Adela promena son regard sur la pièce. Tout y était simple, fonctionnel, froid. À l'opposé du manoir. Cette maison manquait cruellement d'âme mais elle n'était pas conçue pour en avoir. Elle était un refuge, une simple halte avant de trouver mieux. Une première marche avant d'atteindre leur foyer véritable.

Hendry lui avait expliqué la veille qu'il avait contacté quelqu'un pour préparer leur prochaine étape. Ils ne resteraient pas ici. Les diogonos avaient décidé qu'il serait dangereux de rester au même endroit trop longtemps.
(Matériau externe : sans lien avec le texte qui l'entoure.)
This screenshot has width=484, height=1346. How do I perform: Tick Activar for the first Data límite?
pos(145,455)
Ils avaient activé leur réseau pour finaliser les quelques séjours qu'ils comptaient faire en divers endroits du pays.

Naïvement, Adela avait demandé la raison pour laquelle, ils ne quittaient pas l'île, tout simplement. C'est Pàl qui lui avait répondu. Cette terre était aussi la leur. Ils avaient déjà combattu pour y demeurer, ils ne l'abandonneraient pas aux sorciers. Encore moins, sachant qu'Aloïs Walsh était parmi eux. La jeune femme trouvait cette posture stupide face à la situation mais elle n'avait pas droit au chapitre. Depuis qu'ils étaient arrivés ici, Pàl ne lui parlait presque pas et disparaissait durant de longs moments.

Adela se retrouvait donc seule avec Hendry. Elle ne perdait pas au change, car le diogonos était beaucoup plus civilisé et aimable que son compagnon d'arme. Elle l'appréciait, même si elle ne pourrait probablement jamais effacer de sa mémoire le spectacle de ses victimes suppliciées.
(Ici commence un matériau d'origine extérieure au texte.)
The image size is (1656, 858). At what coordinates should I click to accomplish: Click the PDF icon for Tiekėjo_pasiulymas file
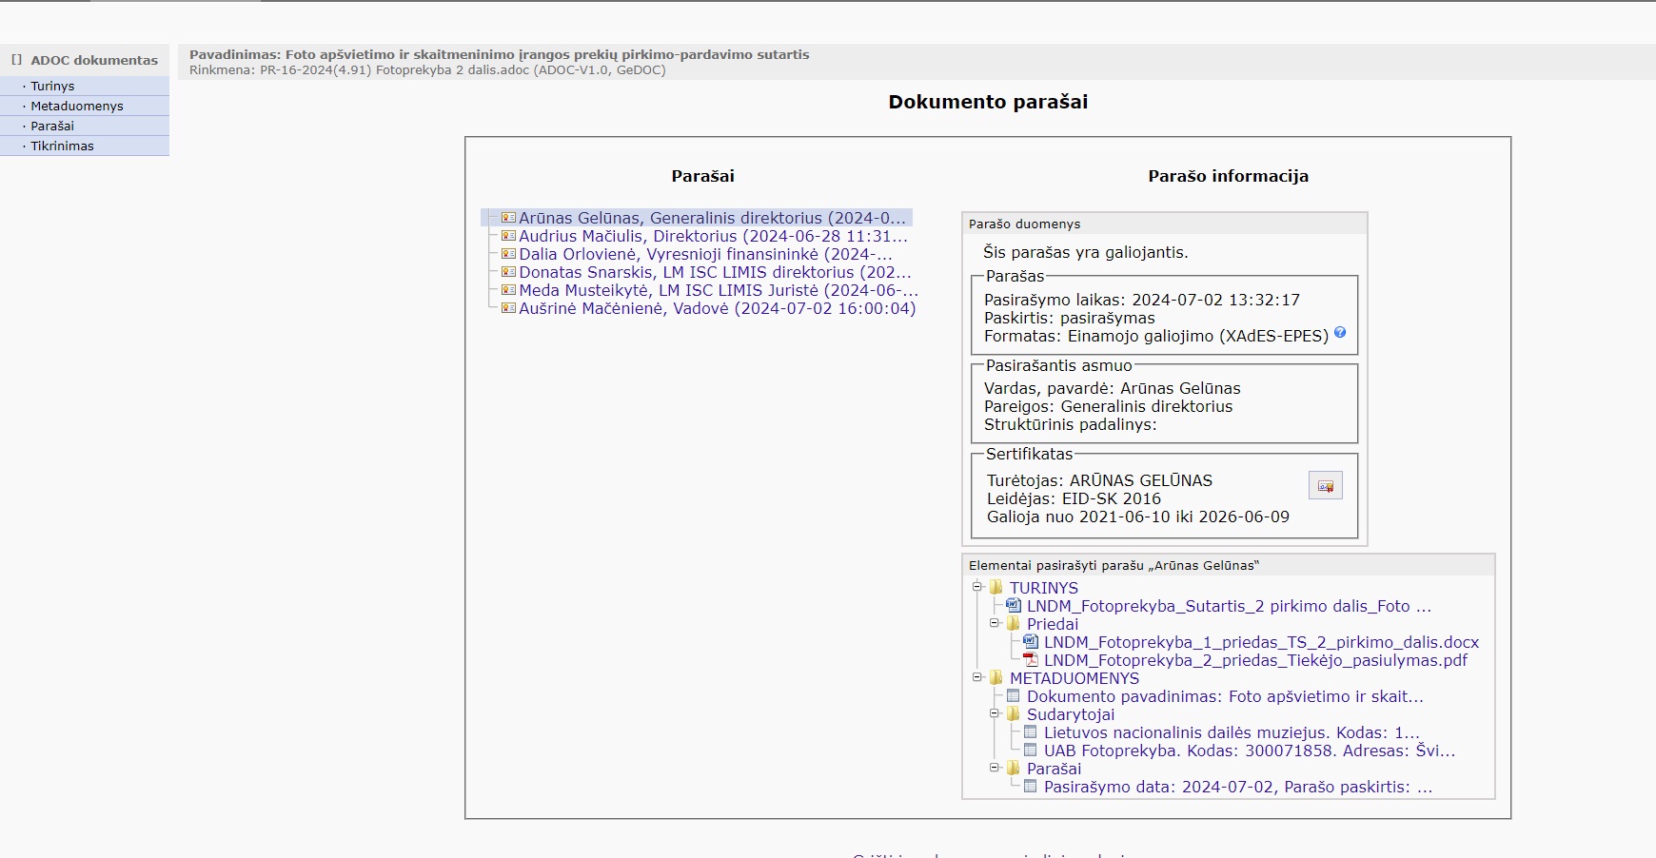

La jeune femme s'avança jusqu'à la table du salon sur laquelle était posé le coffret contenant le Devolatus. Avant même d'envisager de l'ouvrir, elle attrapa plusieurs cachets du tube qu'elle gardait toujours sur elle. Pour l'avoir déjà expérimenté, elle savait que les médicaments ne lui feraient pas autant d'effet que le pouvoir de Gita, mais elle n'avait pas d'autres solutions. Hendry lui avait expliqué que le pouvoir de guérison ou d'apaisement était rare parmi les diogonos. En cela, la mort de Gita était une double tragédie. Elle les privait d'une amie, d'une compagne, et d'un élément précieux au clan.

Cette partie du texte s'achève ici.